START WORKING DATA

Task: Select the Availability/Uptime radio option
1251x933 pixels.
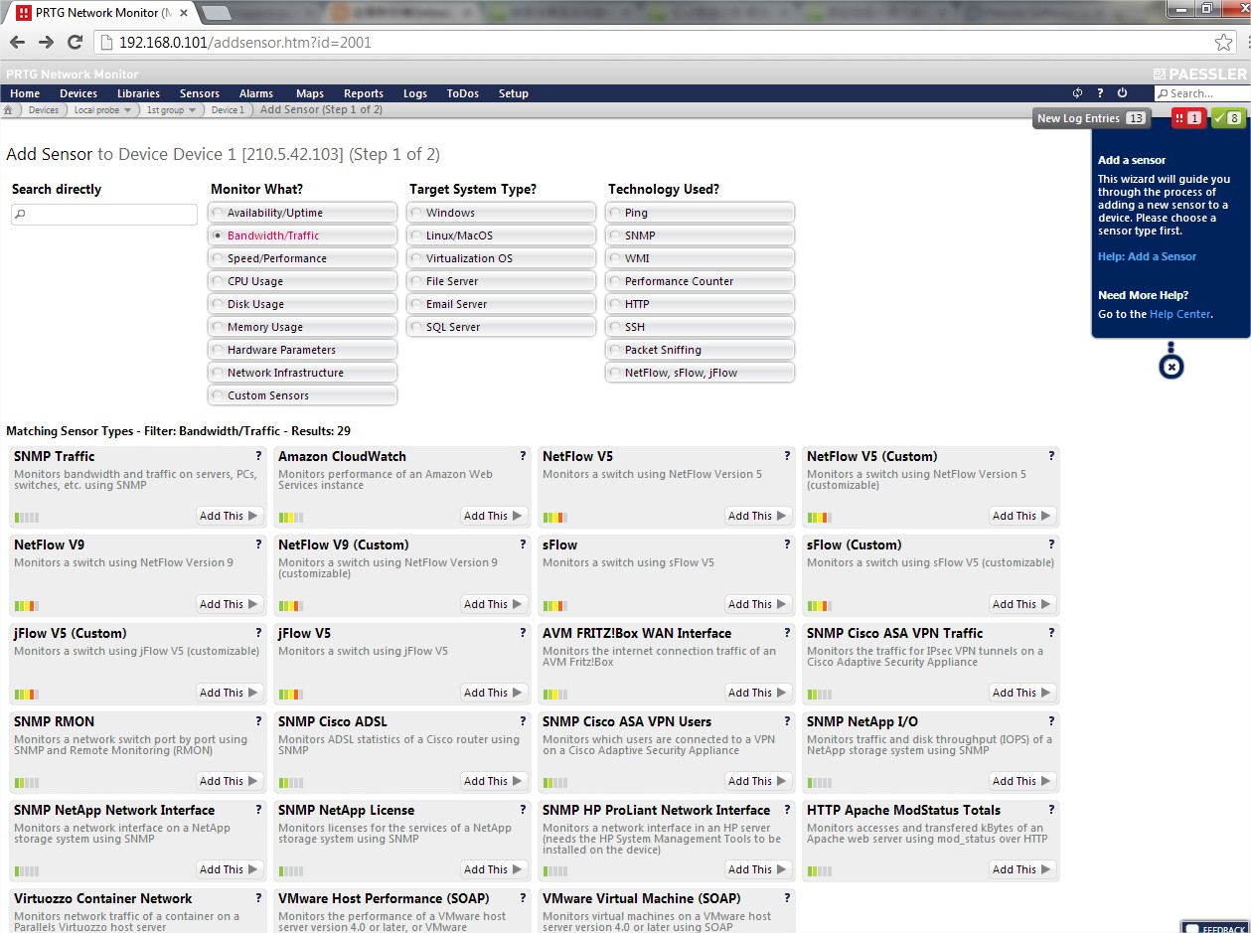Action: (x=219, y=213)
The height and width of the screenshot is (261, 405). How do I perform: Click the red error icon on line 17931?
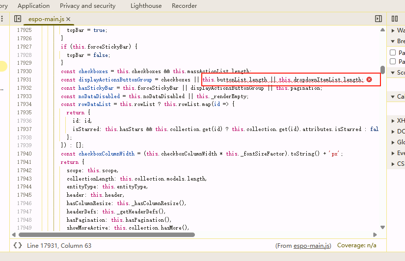(x=369, y=79)
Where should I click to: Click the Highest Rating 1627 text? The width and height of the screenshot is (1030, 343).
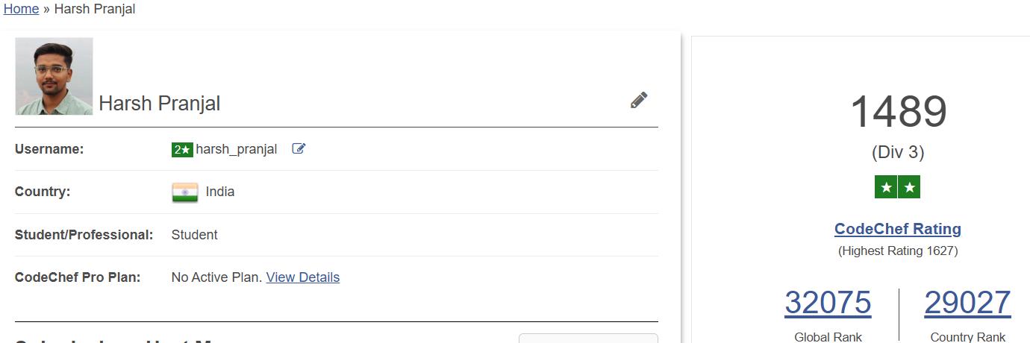897,251
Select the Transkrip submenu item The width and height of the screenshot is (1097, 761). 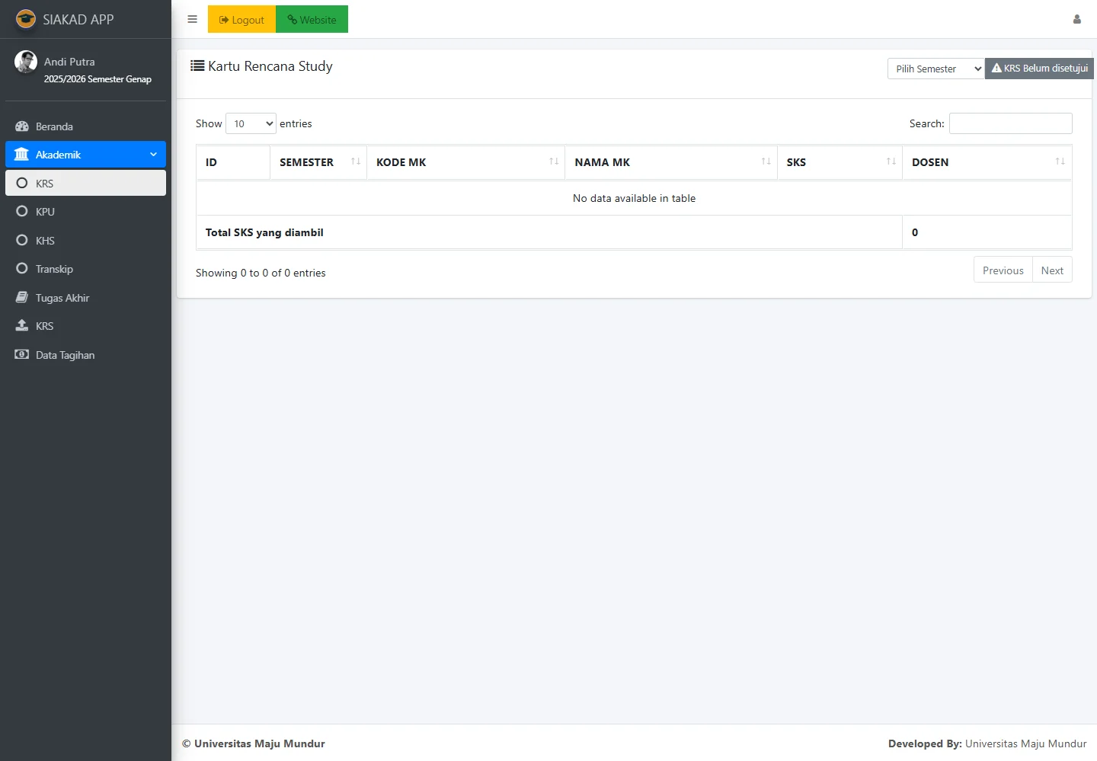[x=54, y=269]
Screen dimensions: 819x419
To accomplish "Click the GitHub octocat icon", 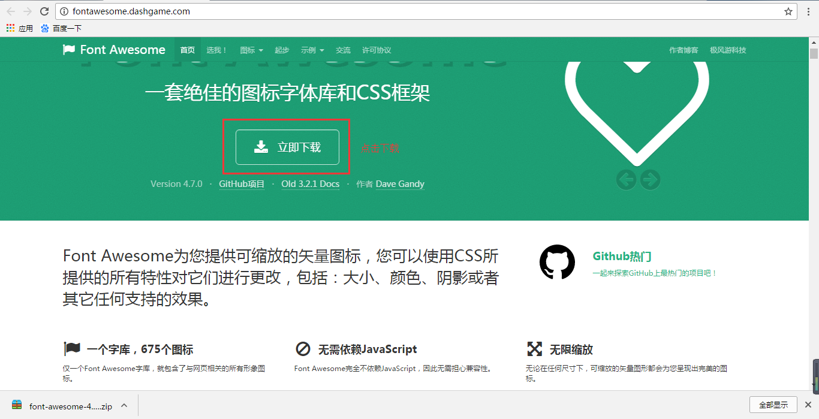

END WORKING DATA

Return exactly, with no pictures, each line from the one that contains "Screen dimensions: 819x419" through the end of the entries above, both ends included.

Screen dimensions: 819x419
To accomplish "Click the GitHub octocat icon", 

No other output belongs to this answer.